Sunday, December 30, 2007

Advice on Buying Art


Alan Bamberger writes an article on art collecting that offers a very reasoned and lucid set of questions that prospective collectors should ask themselves when buying art. Bamberger is a San Francisco based art consultant whose website offers lots of good counsel and common sense for both artists and collectors.

Having said that, I would point out that using Bamberger's advice a collector of the 1890s would have been wise to ignore Vincent Van Gogh, who was an unknown artist, working in an idiosyncratic style, had been largely self-taught and who was recommended by almost no one. And similarly, we would judge based on Bamberger's advice that Damiem Hirst is "it," being the highest paid, living artist in the history of mankind. But Hirst is not it. He is the art version of a junk bond.

Bamberger is giving first rate advice in his piece. But the missing element is taste, intelligence, sensibility, having good hunches, having a great eye ... is all tied up with some kind of je ne sais quoi logic that combines various felicitous abilities. Buying really fine quality art involves one in an intellectual quest for which no amount of advice from the status quo can help. It's a little like getting married. Your relatives can all weigh in with their two cents, but it's your heart.

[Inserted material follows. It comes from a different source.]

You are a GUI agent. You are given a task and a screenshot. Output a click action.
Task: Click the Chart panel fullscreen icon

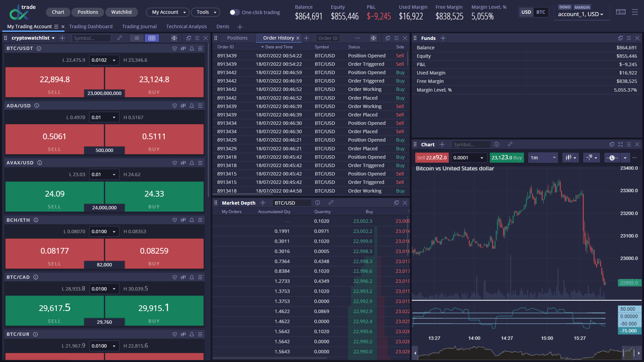(x=620, y=145)
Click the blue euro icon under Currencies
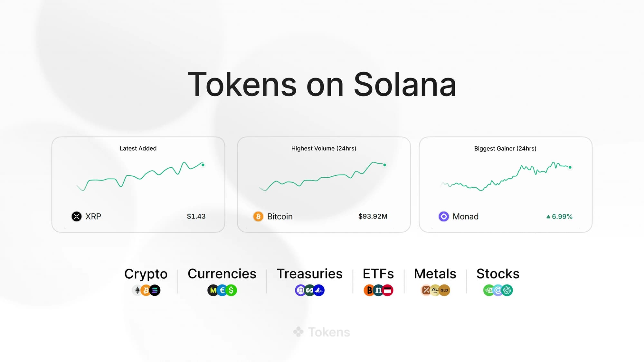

Knowing how to see the kind of powerful visual idea that will be tomorrow's acclaimed masterpiece means being in the right place at the right time (for buying a Van Gogh in 1890 it would have meant being in France and being friendly with Theo Van Gogh) and having a strong inner sense of what constitutes both beauty and meaning.

However, this is not a bad outcome. We were meant to wonder about these things and to search for them.

Otherwise, I'd say heed Bamberger's advice. Buy things you love. Make certain of their pedigree with as much information as you can get. But if you want to buy truly great art, the kind that is "boldly going where no one has gone before," you have to step outside the comfort zone of the status quo and go with your gut. And your luck!

[The painting that illustrates this post is by Ignacio Iturria, contemporary Uraguayan painter.]